By Susan Glasse and Joshua E. Keating

Ukraine's foreign minister on what Egypt could learn from the Orange Revolution and the prosecution of Yulia Tymoshenko.

Ukrainian Foreign Minister Kostyantyn Gryshchenko sat down with editors from Foreign Policy this week during a visit to Washington where he will hold a bilateral meeting with Secretary of State Hillary Clinton. Gryshchenko was appointed by President Viktor Yanukovych in March, 2010. He has previously served as ambassador to the United States and Russia.
Foreign Policy: I guess I'm not going to be the first person to ask you about Egypt and what you make of the events in the Middle East in the last week. 

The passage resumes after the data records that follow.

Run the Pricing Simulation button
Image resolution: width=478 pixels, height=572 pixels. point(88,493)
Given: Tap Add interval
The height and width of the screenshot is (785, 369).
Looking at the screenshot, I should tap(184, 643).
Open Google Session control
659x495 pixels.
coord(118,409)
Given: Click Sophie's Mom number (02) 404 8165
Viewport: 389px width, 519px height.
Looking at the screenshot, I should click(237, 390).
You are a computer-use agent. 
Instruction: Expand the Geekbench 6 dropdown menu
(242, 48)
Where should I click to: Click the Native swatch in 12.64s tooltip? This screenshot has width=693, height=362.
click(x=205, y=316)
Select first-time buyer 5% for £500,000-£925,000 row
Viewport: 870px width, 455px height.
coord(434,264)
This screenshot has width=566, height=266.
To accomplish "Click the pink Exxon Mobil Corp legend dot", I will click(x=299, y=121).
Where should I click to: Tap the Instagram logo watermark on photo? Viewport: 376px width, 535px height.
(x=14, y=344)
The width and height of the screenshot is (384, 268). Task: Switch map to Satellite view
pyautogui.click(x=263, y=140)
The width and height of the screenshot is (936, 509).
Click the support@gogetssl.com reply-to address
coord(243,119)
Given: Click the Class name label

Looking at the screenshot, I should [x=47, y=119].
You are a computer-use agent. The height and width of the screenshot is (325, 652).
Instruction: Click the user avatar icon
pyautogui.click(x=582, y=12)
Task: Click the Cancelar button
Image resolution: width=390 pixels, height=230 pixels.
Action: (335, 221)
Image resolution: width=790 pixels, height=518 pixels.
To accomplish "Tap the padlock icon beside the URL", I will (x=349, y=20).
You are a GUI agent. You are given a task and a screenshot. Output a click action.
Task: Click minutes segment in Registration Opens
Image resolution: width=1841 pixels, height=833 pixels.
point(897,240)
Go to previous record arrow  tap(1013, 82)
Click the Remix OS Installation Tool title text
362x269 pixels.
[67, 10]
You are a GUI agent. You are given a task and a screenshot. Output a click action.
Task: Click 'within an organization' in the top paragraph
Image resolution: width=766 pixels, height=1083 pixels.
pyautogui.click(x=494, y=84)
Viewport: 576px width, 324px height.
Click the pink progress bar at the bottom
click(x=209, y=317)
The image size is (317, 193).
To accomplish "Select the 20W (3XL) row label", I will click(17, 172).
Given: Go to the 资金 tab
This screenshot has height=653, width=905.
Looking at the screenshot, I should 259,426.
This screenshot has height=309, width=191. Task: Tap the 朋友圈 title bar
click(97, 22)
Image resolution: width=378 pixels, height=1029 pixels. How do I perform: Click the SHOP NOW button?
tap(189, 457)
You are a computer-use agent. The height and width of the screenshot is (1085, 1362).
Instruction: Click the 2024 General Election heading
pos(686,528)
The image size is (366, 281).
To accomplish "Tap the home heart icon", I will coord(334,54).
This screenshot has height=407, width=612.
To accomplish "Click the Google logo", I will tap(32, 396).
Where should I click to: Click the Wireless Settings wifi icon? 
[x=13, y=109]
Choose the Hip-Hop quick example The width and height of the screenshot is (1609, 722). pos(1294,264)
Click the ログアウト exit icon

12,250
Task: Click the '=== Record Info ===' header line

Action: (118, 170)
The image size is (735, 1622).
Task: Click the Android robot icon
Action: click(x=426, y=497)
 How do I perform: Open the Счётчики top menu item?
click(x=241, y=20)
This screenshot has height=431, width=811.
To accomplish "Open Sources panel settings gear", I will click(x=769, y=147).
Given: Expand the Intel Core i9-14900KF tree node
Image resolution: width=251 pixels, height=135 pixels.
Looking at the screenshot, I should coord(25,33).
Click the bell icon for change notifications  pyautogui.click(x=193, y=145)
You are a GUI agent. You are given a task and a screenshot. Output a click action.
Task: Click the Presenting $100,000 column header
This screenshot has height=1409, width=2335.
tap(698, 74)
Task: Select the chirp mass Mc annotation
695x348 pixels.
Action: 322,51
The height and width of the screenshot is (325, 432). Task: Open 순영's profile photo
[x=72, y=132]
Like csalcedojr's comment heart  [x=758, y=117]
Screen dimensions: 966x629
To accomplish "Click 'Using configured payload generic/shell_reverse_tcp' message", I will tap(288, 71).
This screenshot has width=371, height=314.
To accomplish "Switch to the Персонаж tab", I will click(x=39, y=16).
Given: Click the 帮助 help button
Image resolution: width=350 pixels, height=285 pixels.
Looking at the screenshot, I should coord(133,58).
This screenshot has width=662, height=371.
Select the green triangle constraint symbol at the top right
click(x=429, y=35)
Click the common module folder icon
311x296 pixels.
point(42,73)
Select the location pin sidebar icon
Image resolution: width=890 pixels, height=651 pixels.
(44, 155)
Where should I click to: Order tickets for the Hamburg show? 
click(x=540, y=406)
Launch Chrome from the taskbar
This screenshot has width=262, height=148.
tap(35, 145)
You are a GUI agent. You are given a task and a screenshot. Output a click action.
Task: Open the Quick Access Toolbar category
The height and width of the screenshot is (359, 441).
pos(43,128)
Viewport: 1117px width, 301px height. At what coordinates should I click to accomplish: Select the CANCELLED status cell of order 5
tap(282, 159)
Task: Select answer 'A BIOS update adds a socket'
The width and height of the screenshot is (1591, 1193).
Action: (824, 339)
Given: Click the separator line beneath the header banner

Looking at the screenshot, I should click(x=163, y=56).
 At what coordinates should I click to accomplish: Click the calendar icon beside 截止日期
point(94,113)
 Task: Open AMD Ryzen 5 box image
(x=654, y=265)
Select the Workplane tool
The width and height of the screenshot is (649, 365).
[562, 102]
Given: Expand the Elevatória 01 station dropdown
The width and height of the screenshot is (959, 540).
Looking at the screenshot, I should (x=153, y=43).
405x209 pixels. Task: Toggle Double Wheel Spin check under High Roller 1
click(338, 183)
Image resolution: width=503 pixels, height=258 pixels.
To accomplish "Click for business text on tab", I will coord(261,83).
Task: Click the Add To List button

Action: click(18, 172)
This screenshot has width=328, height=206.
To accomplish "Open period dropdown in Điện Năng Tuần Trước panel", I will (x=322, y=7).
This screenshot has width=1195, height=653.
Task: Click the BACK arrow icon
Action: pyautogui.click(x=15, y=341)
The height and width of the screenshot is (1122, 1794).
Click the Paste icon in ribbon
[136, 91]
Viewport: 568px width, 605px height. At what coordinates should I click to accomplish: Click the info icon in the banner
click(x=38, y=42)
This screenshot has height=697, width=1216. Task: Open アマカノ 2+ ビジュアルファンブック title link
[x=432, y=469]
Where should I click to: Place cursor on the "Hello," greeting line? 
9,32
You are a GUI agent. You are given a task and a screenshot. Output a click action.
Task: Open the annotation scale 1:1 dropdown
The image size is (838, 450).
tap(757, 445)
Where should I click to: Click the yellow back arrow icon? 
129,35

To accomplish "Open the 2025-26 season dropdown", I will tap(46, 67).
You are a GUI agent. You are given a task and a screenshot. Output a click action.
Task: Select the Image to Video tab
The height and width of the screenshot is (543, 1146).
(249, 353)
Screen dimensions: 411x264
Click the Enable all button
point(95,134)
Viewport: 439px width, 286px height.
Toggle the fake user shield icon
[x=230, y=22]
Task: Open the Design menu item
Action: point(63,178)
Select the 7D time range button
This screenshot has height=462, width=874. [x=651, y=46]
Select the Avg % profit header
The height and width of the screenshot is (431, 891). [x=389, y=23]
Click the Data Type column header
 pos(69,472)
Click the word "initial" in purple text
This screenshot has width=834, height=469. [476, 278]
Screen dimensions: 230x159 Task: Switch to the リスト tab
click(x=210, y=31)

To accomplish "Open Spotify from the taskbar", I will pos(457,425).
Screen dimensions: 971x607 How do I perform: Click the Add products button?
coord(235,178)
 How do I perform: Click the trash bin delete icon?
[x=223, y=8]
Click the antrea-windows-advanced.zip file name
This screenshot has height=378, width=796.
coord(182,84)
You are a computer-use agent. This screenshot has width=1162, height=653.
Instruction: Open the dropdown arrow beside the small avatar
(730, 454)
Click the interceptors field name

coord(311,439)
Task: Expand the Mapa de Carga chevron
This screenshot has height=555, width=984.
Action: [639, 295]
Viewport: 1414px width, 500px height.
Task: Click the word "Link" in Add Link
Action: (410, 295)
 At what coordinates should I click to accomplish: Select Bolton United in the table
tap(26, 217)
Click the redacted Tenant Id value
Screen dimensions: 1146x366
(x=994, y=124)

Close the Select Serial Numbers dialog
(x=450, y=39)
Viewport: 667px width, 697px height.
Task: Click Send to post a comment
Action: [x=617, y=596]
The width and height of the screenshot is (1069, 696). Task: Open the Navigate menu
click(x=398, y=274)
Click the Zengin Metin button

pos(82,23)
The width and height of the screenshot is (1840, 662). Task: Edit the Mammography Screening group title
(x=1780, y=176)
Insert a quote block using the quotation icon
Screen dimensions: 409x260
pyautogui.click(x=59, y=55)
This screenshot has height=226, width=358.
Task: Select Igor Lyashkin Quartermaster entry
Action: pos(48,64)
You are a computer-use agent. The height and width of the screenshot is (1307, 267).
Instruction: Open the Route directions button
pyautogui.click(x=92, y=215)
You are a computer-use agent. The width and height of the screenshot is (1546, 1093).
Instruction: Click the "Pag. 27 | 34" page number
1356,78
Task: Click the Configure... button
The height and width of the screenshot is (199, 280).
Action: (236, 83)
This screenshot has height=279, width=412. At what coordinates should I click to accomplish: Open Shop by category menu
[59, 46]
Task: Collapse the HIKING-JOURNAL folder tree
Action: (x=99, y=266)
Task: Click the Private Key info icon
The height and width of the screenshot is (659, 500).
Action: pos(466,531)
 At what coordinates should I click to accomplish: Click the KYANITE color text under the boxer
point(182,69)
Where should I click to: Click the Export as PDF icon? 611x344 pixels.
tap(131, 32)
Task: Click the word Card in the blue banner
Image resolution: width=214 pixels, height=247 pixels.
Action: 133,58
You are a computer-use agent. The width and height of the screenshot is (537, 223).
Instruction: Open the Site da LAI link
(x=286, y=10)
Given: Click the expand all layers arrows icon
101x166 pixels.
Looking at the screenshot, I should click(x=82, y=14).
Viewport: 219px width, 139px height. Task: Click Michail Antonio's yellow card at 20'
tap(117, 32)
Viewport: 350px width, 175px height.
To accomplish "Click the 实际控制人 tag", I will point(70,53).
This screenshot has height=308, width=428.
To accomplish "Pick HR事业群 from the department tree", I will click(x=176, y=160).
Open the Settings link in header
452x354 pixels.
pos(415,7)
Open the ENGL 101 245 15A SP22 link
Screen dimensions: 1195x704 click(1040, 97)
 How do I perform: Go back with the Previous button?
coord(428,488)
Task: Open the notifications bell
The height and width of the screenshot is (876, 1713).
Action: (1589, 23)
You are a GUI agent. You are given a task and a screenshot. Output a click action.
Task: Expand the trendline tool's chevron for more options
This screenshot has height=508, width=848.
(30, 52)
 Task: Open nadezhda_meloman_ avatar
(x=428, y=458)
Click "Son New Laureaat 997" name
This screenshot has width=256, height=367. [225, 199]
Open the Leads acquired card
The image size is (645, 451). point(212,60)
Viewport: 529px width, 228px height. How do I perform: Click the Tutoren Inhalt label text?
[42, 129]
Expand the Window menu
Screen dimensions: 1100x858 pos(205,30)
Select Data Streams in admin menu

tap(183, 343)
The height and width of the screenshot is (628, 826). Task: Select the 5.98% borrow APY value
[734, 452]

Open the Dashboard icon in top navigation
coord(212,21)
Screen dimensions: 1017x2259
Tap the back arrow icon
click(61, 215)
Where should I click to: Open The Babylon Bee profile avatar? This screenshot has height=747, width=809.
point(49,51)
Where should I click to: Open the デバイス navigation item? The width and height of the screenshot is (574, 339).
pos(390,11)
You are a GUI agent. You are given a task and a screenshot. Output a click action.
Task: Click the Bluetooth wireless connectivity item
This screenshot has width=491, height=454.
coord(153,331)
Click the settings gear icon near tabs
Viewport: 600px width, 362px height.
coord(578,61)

Kostyantyn Gryshchenko: Well, clearly, these events, they change the whole equation not only in the Middle East, but globally.  I'm not able to provide much special insight because I think that much will depend on the interaction of actors inside Egypt itself. External factors -- the opinions of world leaders, the European Union, United States, Russia, and other Arab countries -- will also have some effect, but to my mind it will only be limited in the initial stages.

So, we all need to carefully watch it and engage the new Egyptian leadership as it will appear. Obviously, we support democratic changes, but also responsible government. We in Ukraine know that leaders giving promises and speaking beautifully or politically correctly is not necessarily a recipe for responsible or efficient government.
FP: Yes, and many people have cited the experience of Ukraine in recent days as a cautionary tale, that street protests aren't necessarily a recipe for real reform. Is that how you look at it? What are the lessons of the Orange Revolution for thinking about Egypt?

KG: In Ukraine, I think the lesson is very clear that the quality of political leadership needs to be appraised by the people themselves, and also by mass media and the major stakeholders in democratic process, so that democracy is not hijacked by the demagogues and by those who are simply unable to effectively pursue reforms.
FP: So is that what you think happened, that democracy was hijacked by the demagogues in Ukraine?

KG: I'm convinced of that. Over the years of so-called Orange rule, the chiefs of various factions of the Orange leadership promised everything: to return people's money which was left in Soviet banks, to stop the draft, to raise pensions -- which they did for a certain period of time but then inflation ate it up -- to get into the European Union.

What they consistently did was essentially promise everything to everyone and then forget about it all. And then, they lost power through fair, free elections at the beginning of 2010. Not because there were anything specific done from outside. And not because we had a very flashy campaign -- the flashy campaign was done on their side. But simply because people started to understand that they were being taken advantage of.